Ricky frunció el ceño, la agarró de la muñeca y la sacó rápidamente del sótano. Se movió con rapidez, prácticamente arrastrándola por las escaleras, a través de la sala de estar del primer piso y hasta el estudio del segundo piso.
Una vez dentro, la soltó.
Cerró la puerta, sacó un cigarrillo, lo encendió y exhaló una lenta bocanada de humo.
—¿Qué quieres decir con que la mujer del sótano no es Emma? Para Dayana, la mujer tenía un parecido asombroso con Emma.
—No lo es.
—Entonces, ¿quién es?
Ricky se quedó en silencio. Él mismo todavía estaba tratando de averiguar la identidad de la mujer. Ella había hecho todo lo posible por imitar a Emma, y era evidente que este engaño de intercambiar identidades había sido planeado desde hacía tiempo. Él quería saber quién más estaba involucrado en este plan, pero la mujer se mantuvo callada, sin estar dispuesta a revelar nada a pesar de los métodos severos que él había utilizado.
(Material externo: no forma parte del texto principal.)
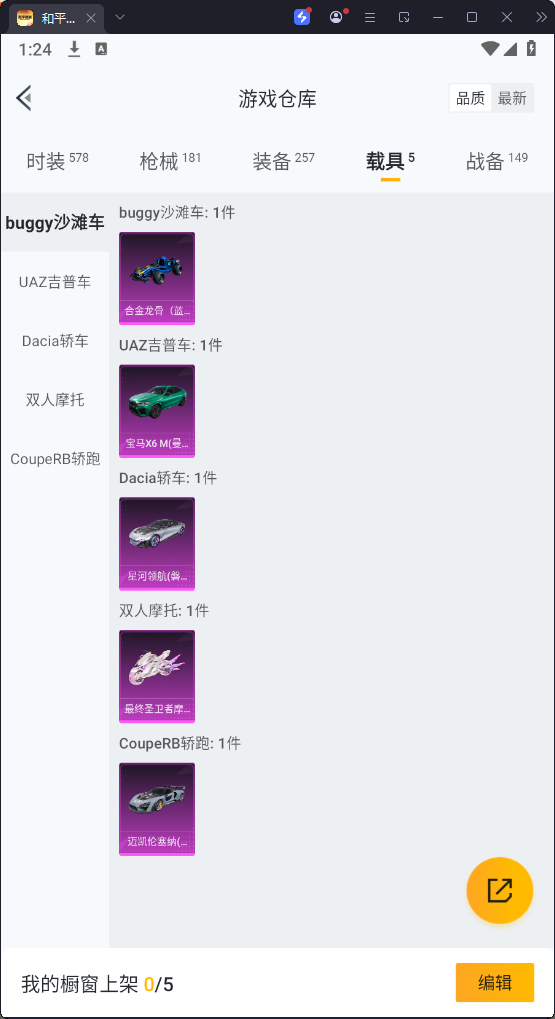Switch sorting to 最新
This screenshot has width=555, height=1019.
point(512,98)

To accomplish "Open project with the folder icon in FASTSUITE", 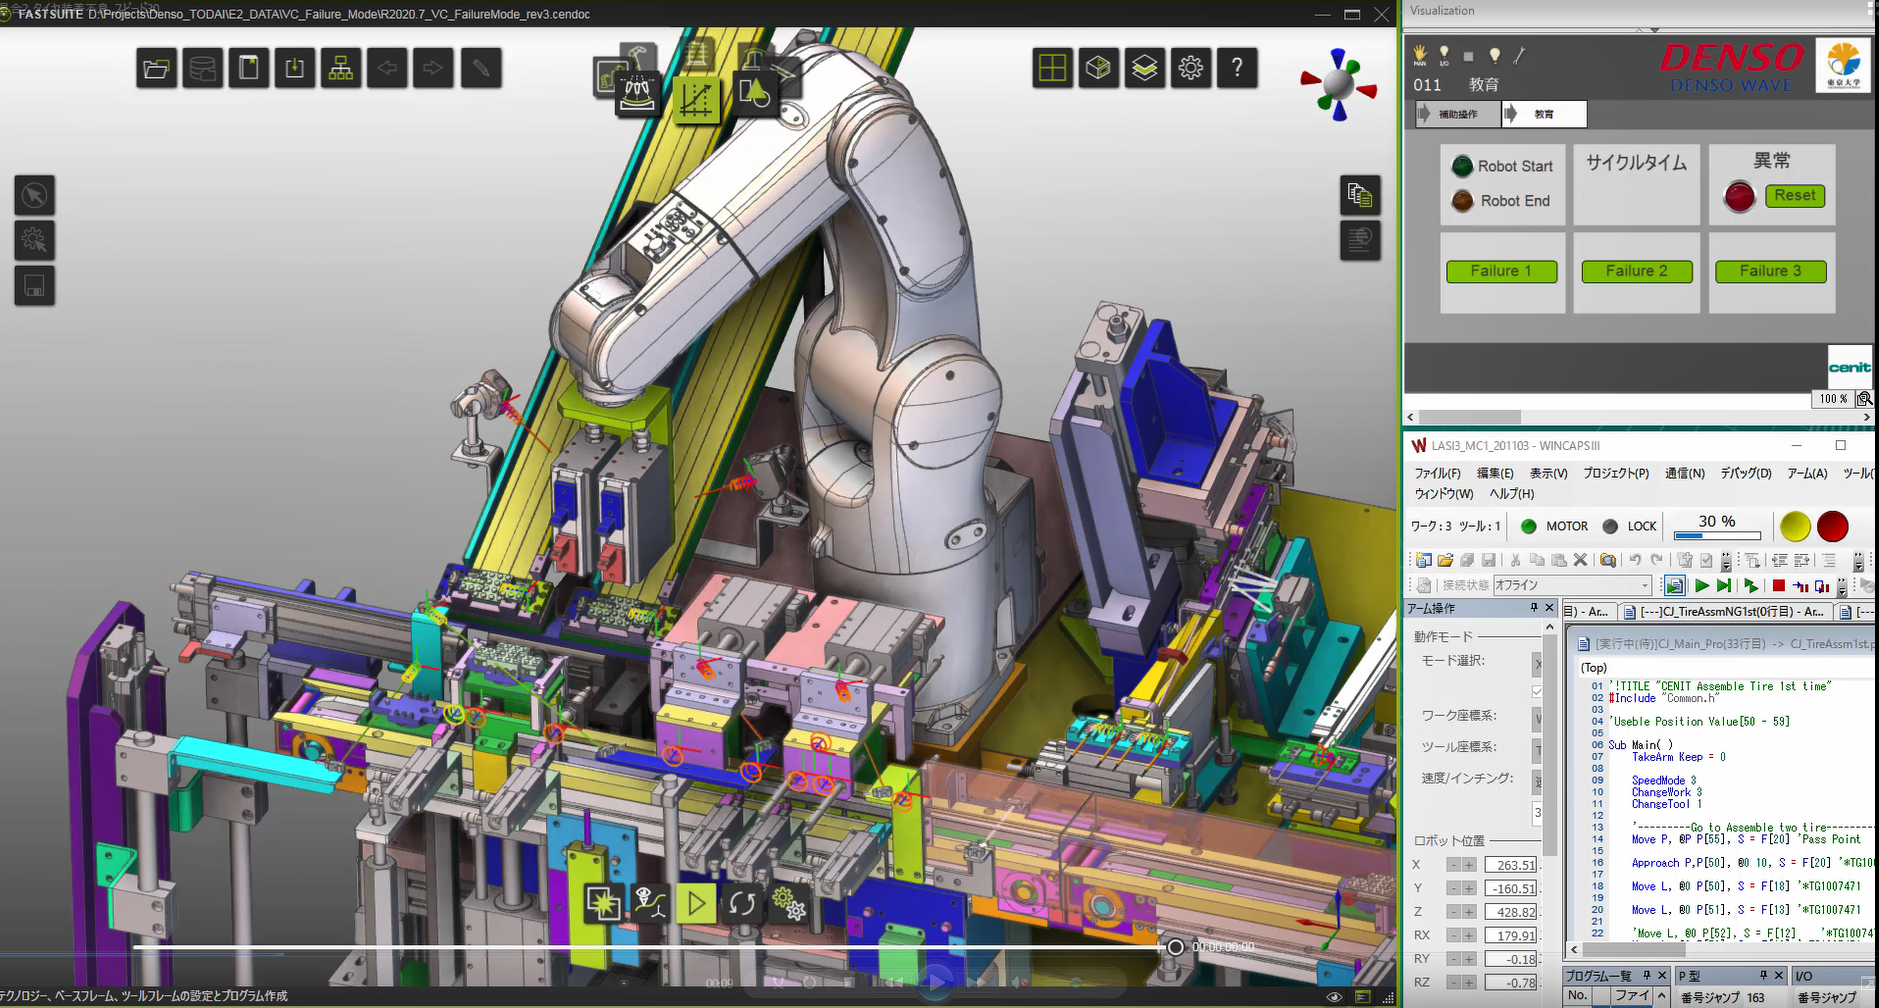I will [x=156, y=69].
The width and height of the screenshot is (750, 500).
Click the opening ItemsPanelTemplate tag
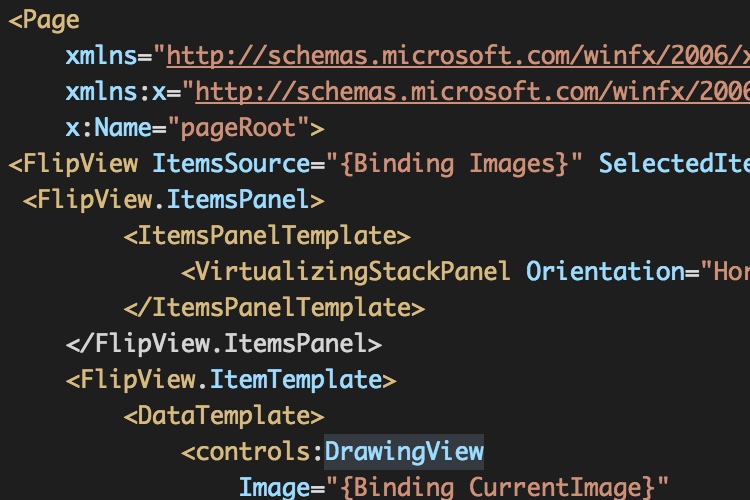click(267, 236)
El paradero de Emma seguía siendo un misterio y no podía arriesgarse a dejar escapar a esta impostora. Involucrar a la policía estaba fuera de discusión, solo complicaría las cosas, especialmente si la falsa Emma decidía mantener su farsa y amenazarlo.
«Ricky, necesito saber la verdad. ¿Qué está pasando?», preguntó Dayana de nuevo, con voz llena de preocupación.